• In May 2003, 91 percent of small-business owners had health insurance for themselves. Approximately one-third obtained their coverage through their business. Nearly one-quarter purchased non-group coverage.
• Those owners without personal coverage were of two types. Forty-two (42) percent had been without coverage for 12 months or less. However, 28 percent lacked coverage for four years or more.
• Forty-eight (48) percent of small businesses offered health insurance to their employees. Forty-one (41) percent of those firms with fewer than 10 workers did so, but 78 percent of those with 20 or more employees provided coverage.
• Eighty-three (83) percent of small businesses with employee health insurance offered a single plan. Nearly three-fourths of these were some form of managed care. A preferred provider organization (PPO) was by far the most common plan type. However, small employers continued to be much more likely to offer traditional coverage than medium and large employers.

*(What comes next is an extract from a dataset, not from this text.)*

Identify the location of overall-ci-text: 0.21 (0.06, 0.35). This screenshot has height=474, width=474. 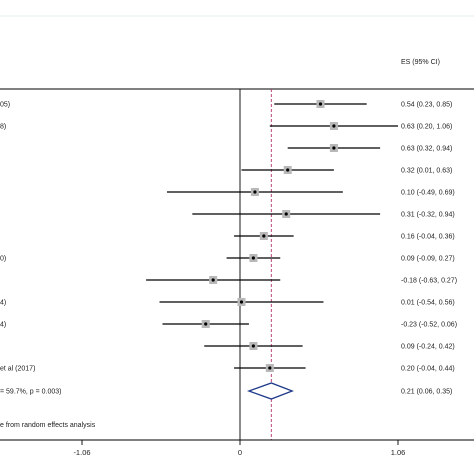
(426, 392).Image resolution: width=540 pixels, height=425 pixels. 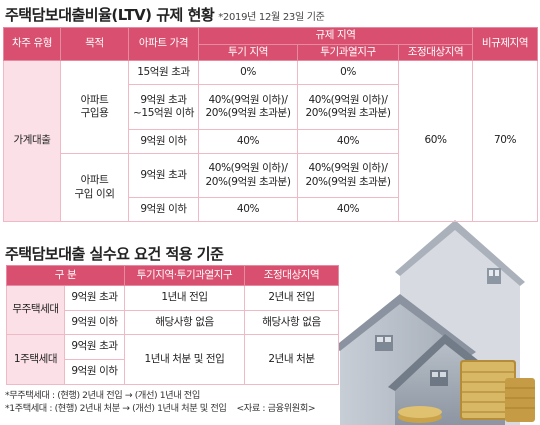 I want to click on header-purpose: 목적, so click(x=94, y=44).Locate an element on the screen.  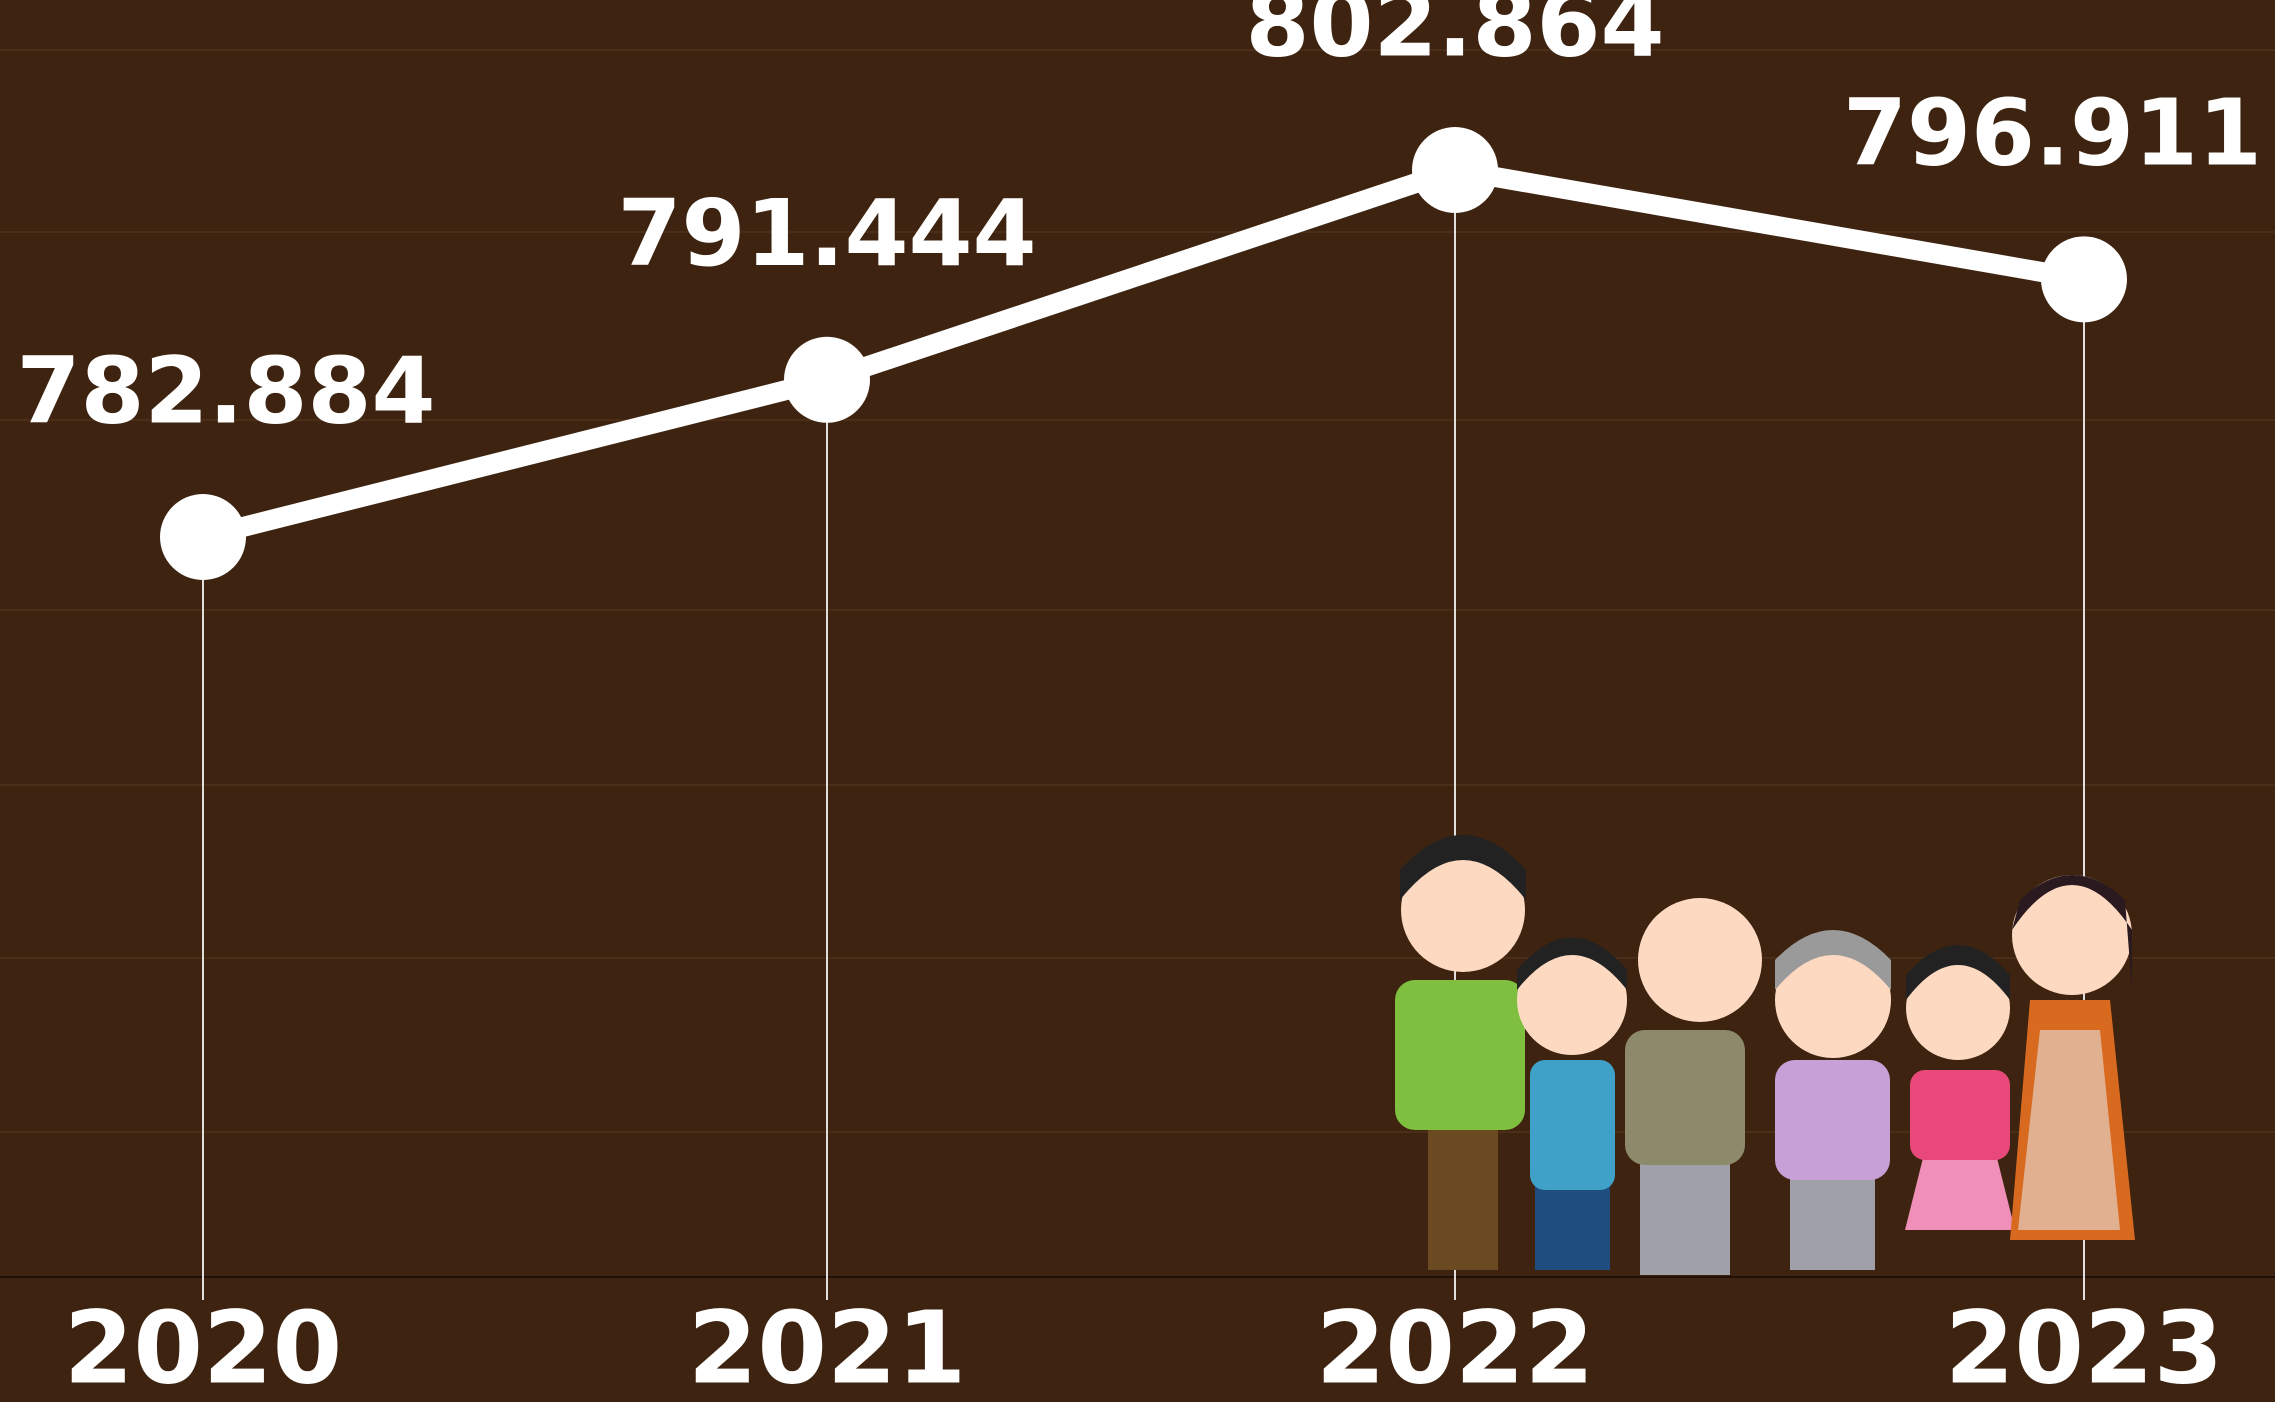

• The average small-business health insurance plan cost $402 per employee per month for single coverage and $732 per month for family coverage. The smallest firms paid lower premiums, probably due to less generous benefit packages.
• The majority of small businesses (55 percent) offering health insurance required no employee premium contributions for single coverage; one-third did not require them for family coverage. Respondents indicated that they require little or no premium-sharing in order to offer a competitive insurance program.
• Less than 10 percent of small businesses provided a flexible spending account to help shelter employee medical expenses from taxes. However, over 12 percent reimburse employees who purchase health insurance on their own. One in 20 had a medical savings account.
• Owner/operators of small businesses indicated three key reasons for offering coverage. They do it: “because it’s the right thing to do,” to attract and retain workers, and as a mechanism to obtain personal coverage.
• Owner/operators not offering coverage indicated that cost, lack of employee demand, and the ability of the owner to get coverage elsewhere were important considerations.